With the publication of this advice to workers with HAVS, accurate staging has become of great importance. It can be devastating for a worker, in the middle of his working life, to be told that he should stop exposure to vibration. Giving such advice without actual evidence of damage to either the neurological or vascular components is, in our opinion, unwise.
Individual stages of the Stockholm workshop scales are not clear cut entities and cannot be used as gold standards. For this reason the terminology specificity and sensitivity of the performance of the individual tests has not been used. Neurological stage 2 covers a wide range of severity. A worker at an early neurological stage 2 has transient relatively minor symptoms and lower neurological objective test scores whereas one at a late neurological stage 2 has severe persistent symptoms and higher objective test scores. It is this worker who is in danger of progressing to neurological stage 3.
We think that, with a detailed history and the neurological objective test results, advice can be given, with greater confidence, on the risks that the worker might progress to stage 3 of the HAVS.

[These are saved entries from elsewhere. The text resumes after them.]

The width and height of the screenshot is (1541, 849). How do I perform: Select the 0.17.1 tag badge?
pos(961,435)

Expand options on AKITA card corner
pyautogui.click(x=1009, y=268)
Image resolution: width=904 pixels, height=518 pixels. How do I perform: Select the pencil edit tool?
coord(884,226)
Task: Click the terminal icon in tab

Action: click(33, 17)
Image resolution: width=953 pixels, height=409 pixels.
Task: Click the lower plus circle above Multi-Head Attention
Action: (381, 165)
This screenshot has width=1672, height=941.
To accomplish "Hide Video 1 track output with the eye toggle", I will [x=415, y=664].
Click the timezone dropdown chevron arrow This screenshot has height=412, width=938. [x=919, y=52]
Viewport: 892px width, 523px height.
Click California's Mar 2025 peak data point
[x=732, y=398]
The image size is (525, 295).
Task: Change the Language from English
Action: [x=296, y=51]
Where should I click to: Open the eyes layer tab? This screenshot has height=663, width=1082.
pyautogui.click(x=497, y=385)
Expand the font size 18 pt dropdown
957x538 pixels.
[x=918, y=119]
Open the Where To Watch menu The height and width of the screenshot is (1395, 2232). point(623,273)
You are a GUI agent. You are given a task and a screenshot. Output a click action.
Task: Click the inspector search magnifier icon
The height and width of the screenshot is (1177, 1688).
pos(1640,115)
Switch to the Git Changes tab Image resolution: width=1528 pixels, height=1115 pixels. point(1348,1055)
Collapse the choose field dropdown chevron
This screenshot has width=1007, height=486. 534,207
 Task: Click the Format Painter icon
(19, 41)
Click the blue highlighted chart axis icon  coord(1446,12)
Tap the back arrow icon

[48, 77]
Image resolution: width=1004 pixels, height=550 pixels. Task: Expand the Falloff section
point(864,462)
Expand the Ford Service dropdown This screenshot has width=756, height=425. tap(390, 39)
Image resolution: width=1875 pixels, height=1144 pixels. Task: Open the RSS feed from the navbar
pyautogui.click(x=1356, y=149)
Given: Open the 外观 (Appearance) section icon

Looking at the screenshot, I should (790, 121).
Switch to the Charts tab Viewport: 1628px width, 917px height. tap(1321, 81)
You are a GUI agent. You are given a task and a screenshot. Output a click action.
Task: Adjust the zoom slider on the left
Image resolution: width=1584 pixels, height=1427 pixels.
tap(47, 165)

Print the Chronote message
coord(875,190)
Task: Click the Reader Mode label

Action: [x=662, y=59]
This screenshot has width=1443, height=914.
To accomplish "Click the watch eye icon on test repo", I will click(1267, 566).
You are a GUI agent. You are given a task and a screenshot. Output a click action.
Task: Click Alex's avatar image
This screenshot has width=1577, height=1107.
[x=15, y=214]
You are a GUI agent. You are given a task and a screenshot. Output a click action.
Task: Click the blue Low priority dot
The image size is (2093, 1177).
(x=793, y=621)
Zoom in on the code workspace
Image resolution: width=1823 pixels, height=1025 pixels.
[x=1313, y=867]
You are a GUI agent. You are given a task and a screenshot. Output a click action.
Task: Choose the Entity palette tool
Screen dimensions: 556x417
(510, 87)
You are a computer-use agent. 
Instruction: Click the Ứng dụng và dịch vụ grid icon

In this study, years of exposure to use of vibratory tools and total hours of exposure were strongly associated with both the neurological and vascular staging. However, it was years of tool use rather than estimated total hours of exposure which showed the most significant association. It may be that our estimates of exposure to vibration for the various trades were not accurate. These results suggest that, in the absence of an accurate estimate of total hours of exposure, the number of years of exposure can be considered as a substitute. The use of these tools has changed over the past 20 years with increasing flexibility between trades. Also the requirements for grinding and chipping varied from contract to contract. Knowledge of a worker's exposure history allows the probability of each neurological and vascular stage to be estimated.
Many previous studies have given prevalence rates for various industries. However, most of these studies have been based on the answers to questionnaires. In this study the overall prevalence of neurological stages ⩾1 was 62% and for vascular stages ⩾1 it was 33%. Letz et al 9 found a prevalence of neurological symptoms of 50% and vascular symptoms of 33% in part time exposed workers. However, the mean years of exposure in our study was 23.3 years compared with the mean exposure time of 9.1 years found by Letz et al.9 It is in keeping with several other studies that the prevalence of neurological HAVS in this study was greater than the prevalence of vascular HAVS.26 27
The mean latent period for the onset of neurological symptoms was 19.7 years and for vascular symptoms 19.1 years. There were significant differences between the trades. The latent periods for dressers and welders were shorter than the latent periods for fitters and platers. Dressers were known to have longer hours of exposure. Welders were the only trade to use pneumatic chipping hammers as well as grinders. Chipping hammers have higher acceleration and cause more damage than grinders for the same exposure time.
We are indebted to the directors of the company for the provision of the facilities and equipment. We are also indebted to the employees for their full cooperation and to the nurses who persevered to complete the examinations.